Chiara Camoni with Luca Bertolo, Adele Prosdocimi

curated by Francesca Pasini

March-April 2007

Chiara Camoni with Luca Bertolo, Adele Prosdocimi

curated by Francesca Pasini

March-April 2007

Chiara Camoni with Luca Bertolo

Chiara Camoni presents La Vita degli Animali. Riflessione #01, an installation created in collaboration with Luca Bertolo, consisting of two videos and a sound piece.
The protagonists of the videos are two animals: a bear and a salamander. At first glance, the images seem almost static or repetitive: the bear scratches itself persistently, almost obsessively, while the salamander, motionless, simply breathes. The sound, on the other hand, brings a flow of thoughts, distinctly human: reflections, conjectures, plans… The work reflects on the gap between the presumed centrality of humans and the passage of life, indifferent to our concerns. The salamander’s throat moves rhythmically with the automatism that characterizes vital activities. The bear’s gesture, however, becomes a metaphor for the repetitions that mark the passage of time: day and night, the seasons, trees that regularly shed and sprout leaves, life and death. The anthropomorphic movement seems to emphasize the obsessions that often serve as a backdrop to human experiences.
This work is accompanied by the continuation of the piece [Di]segnare il tempo (Drawing time): one hundred new drawings made by Ines Bassanetti, the artist’s grandmother—following the cycle of stars presented at Assab One about a year ago—are projected in their original size, testifying to the physical and psychological experience that the ninety-year-old grandmother passes on to her granddaughter.

Adele Prosdocimi

In the exhibition by Adele Prosdocimi and the accompanying book, emotional layering is the key to interpreting the symbols that have shaped faiths and the desire to believe in them. Between the book and the exhibition, an invisible mirror reflects one to the other: the images of her works and of herself alternate, page by page, with words from beloved masters, floor plans of buildings representing the history of public and religious architecture, photographic notes, and her hands carving, but also—and not by chance, it is the opening of the book—the portrait of “Lia, queen of the harmony of doing.” The personal emotional sedimentation, placed on the first page, guides us through the passions for words and the work of others that Adele Prosdocimi condenses in this book, where she connects her biography and her search for subjective stories to the symbols of the faiths that have united and opposed men, women, ideas, emotions, rules, and struggles.
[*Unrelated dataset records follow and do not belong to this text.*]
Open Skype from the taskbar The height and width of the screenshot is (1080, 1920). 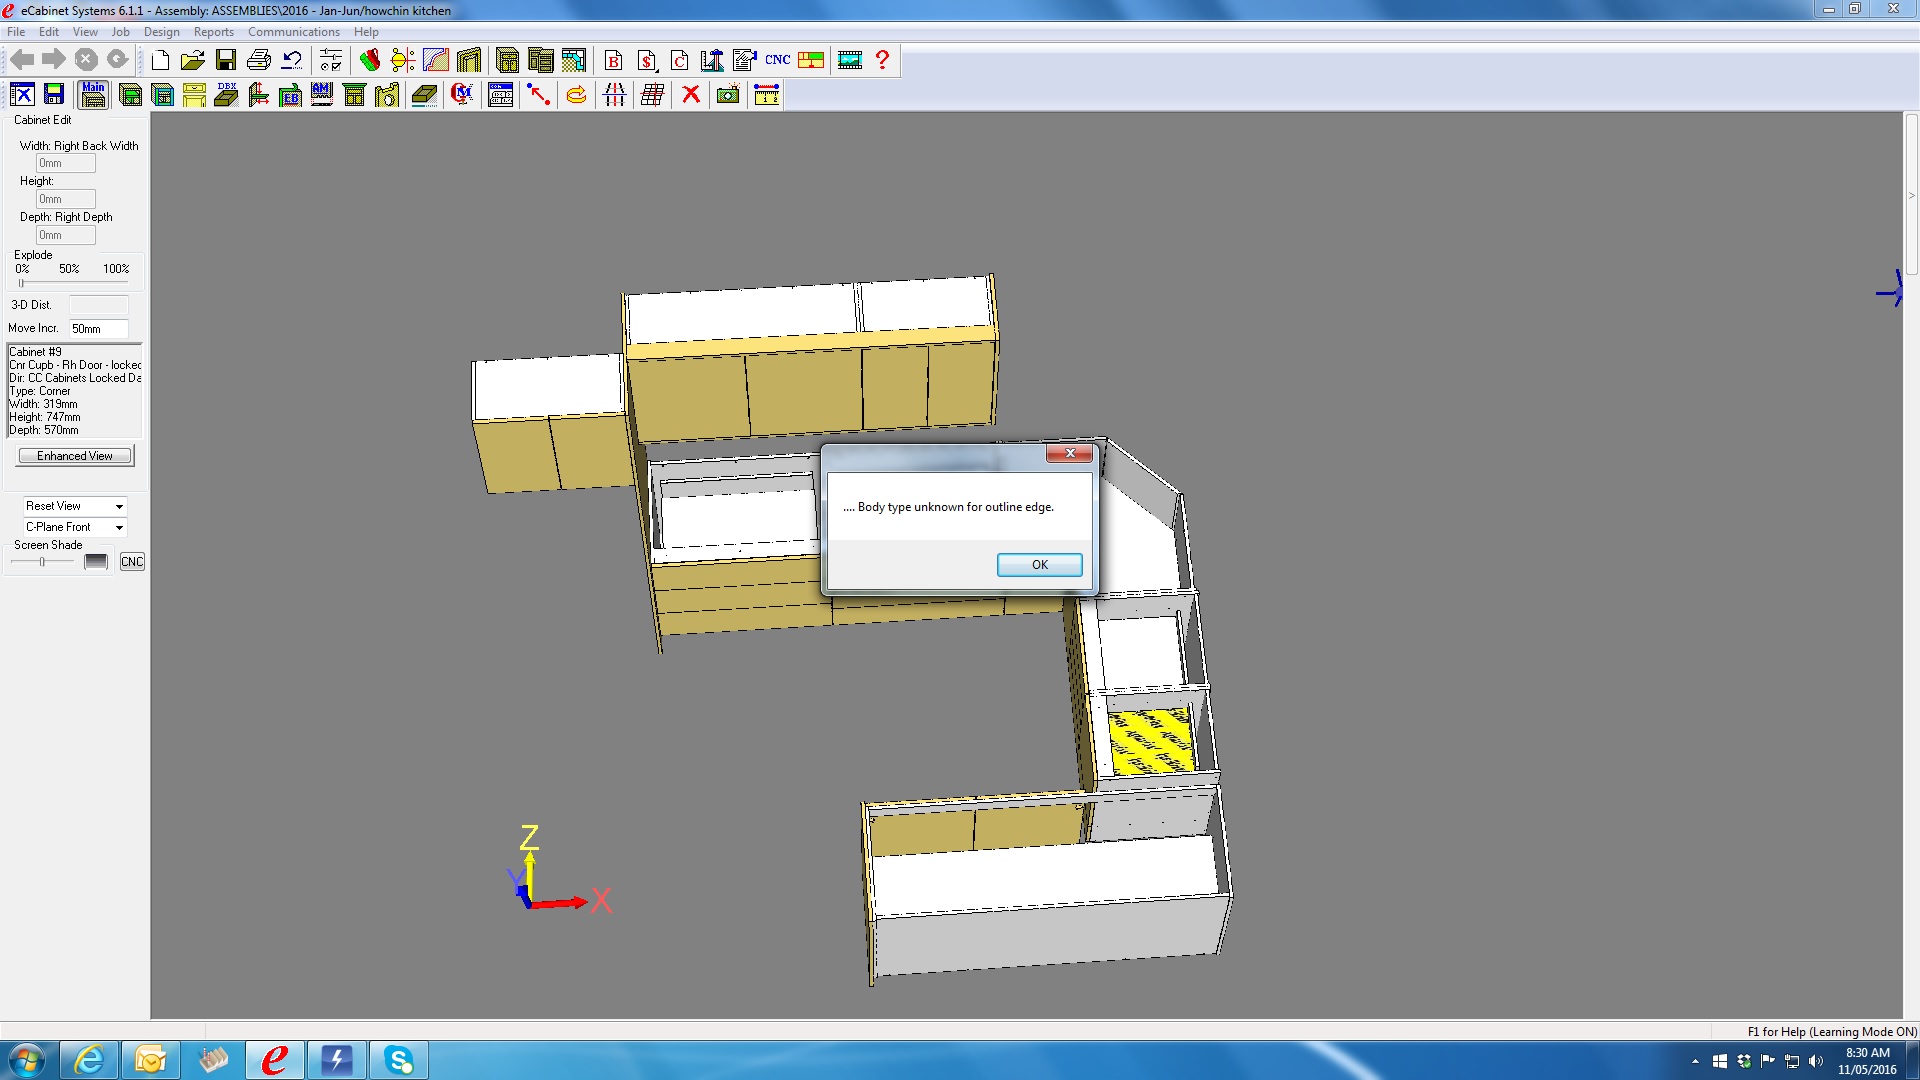click(398, 1060)
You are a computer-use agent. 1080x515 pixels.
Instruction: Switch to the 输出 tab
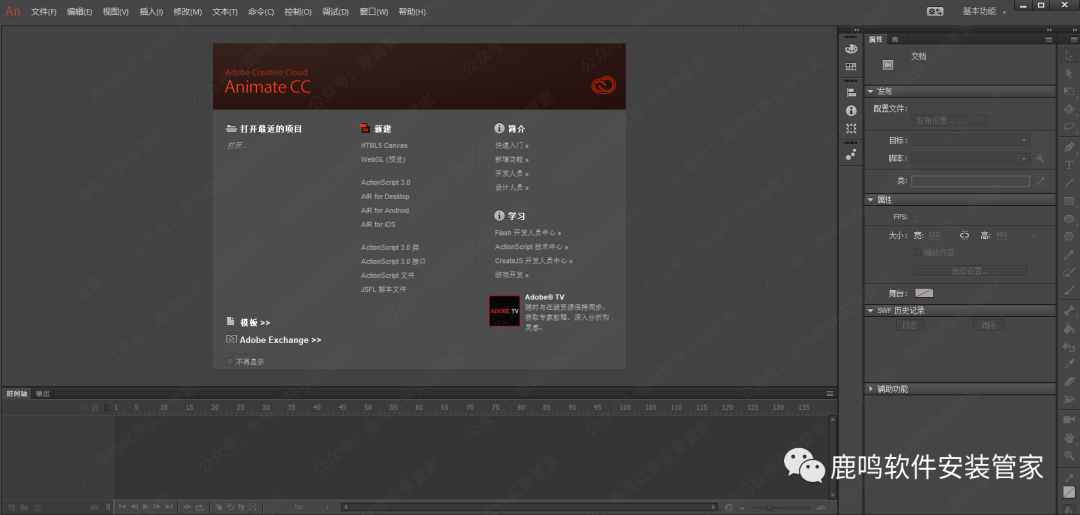[x=43, y=393]
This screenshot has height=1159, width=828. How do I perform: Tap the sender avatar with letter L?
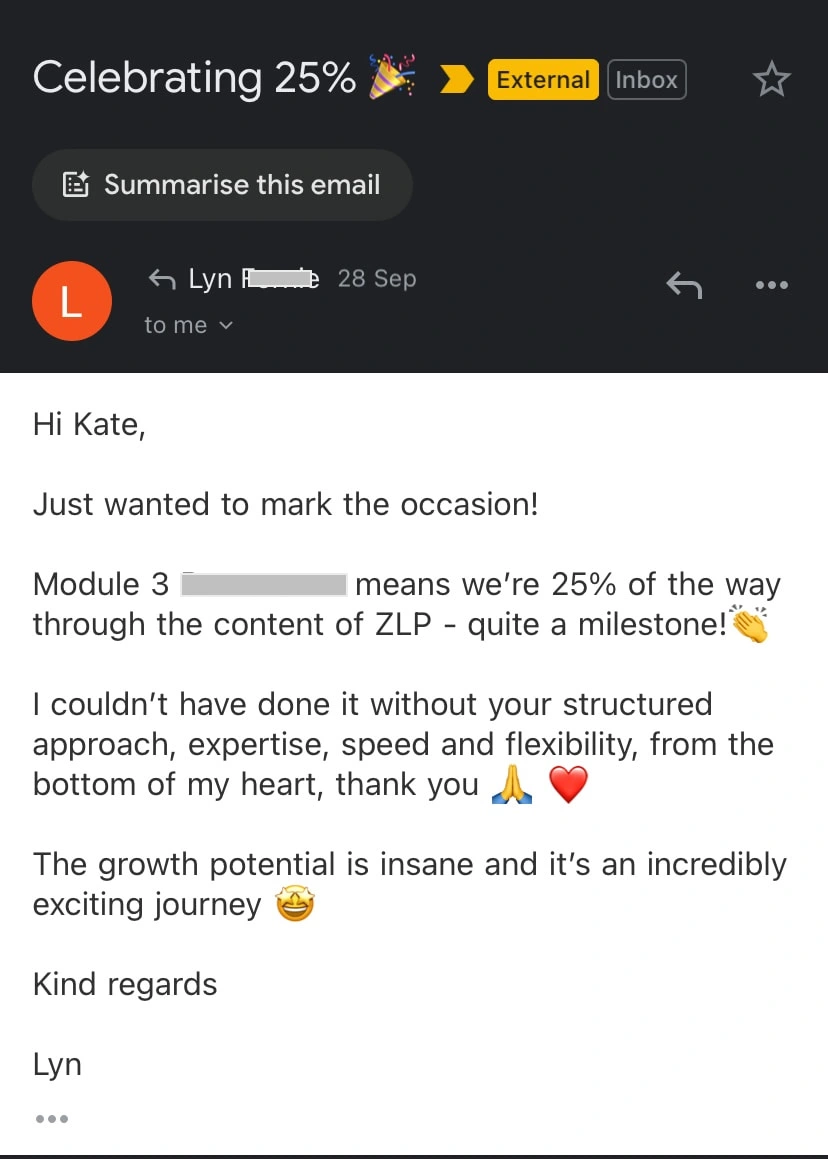tap(72, 301)
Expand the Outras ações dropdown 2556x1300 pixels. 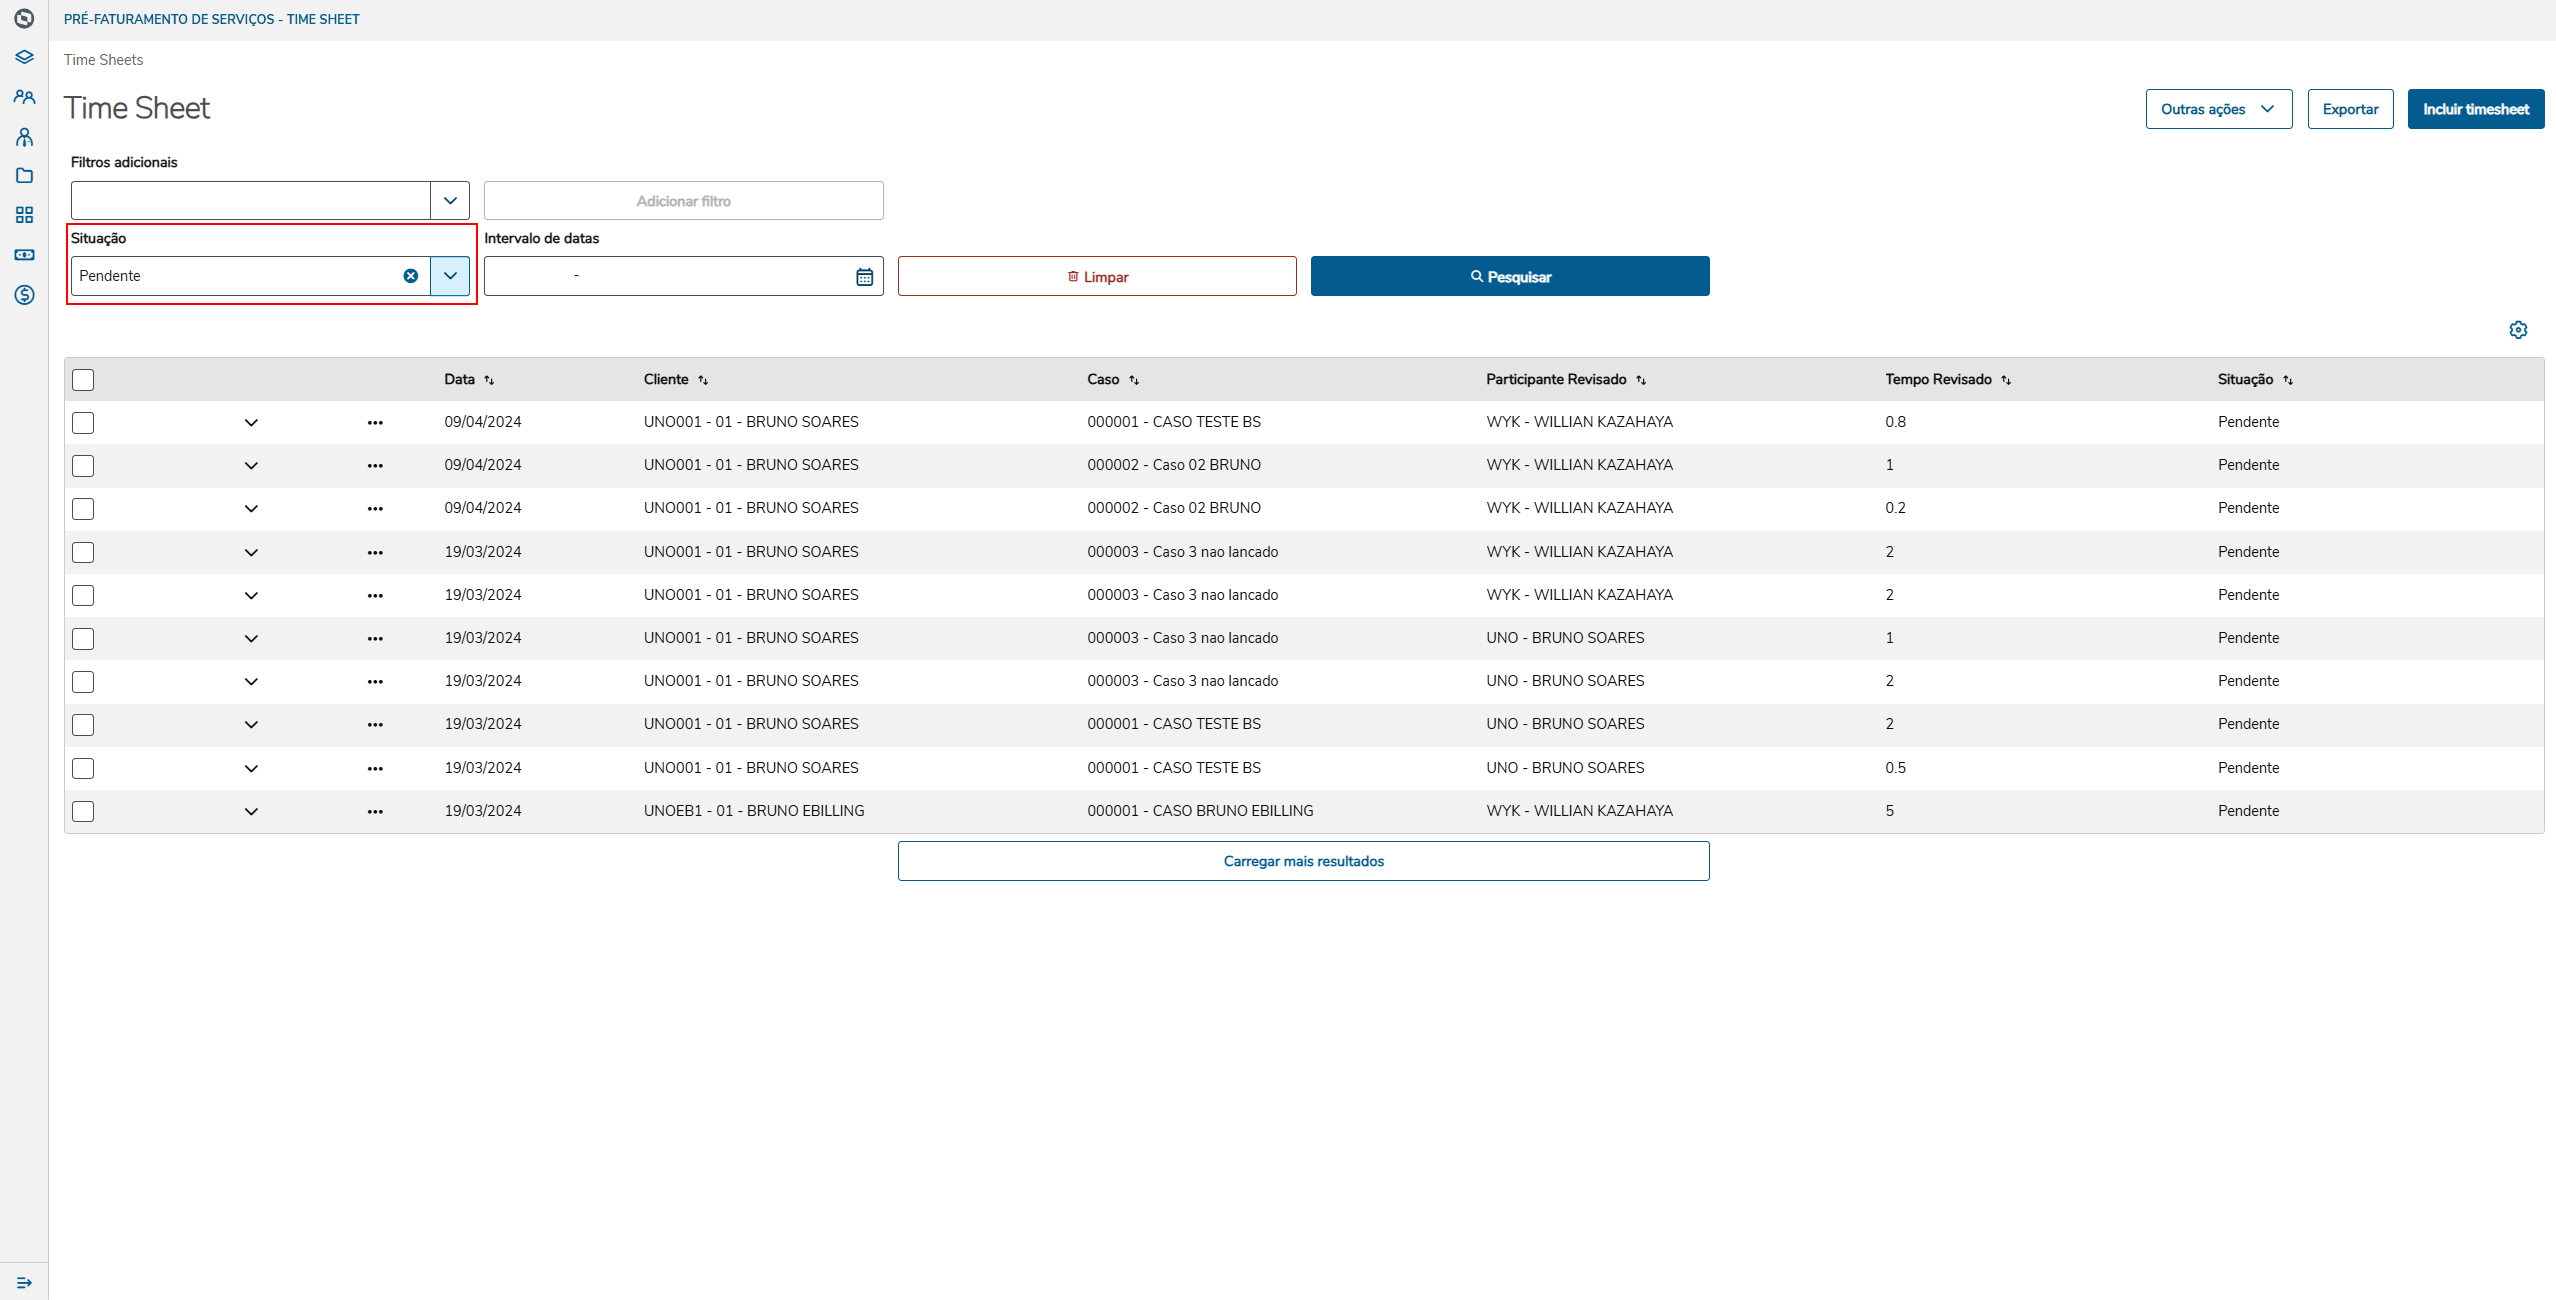[x=2218, y=109]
In the exhibition, the walls of her fragile pentagonal architecture are made of white paper, on which she has impressed the Star of David, the Islamic crescent, the Christian cross, the hammer and sickle, and the spiral—figures that connect and set the other elements in motion, creating a structure based on instability, emphasized by the bulges left in the paper by the light weight of the clay. In another installation, the artist takes us back to the origins through large columns covered in paper, where the symbols intertwine and overlap in a narrative register where each one retains its own distinctiveness. She does the same through carving and embroidery, with which she creates images of these archetypes. Using manual techniques tied to the intimate and domestic dimension, she firmly and autonomously redeems the female subordination trapped in craftsmanship.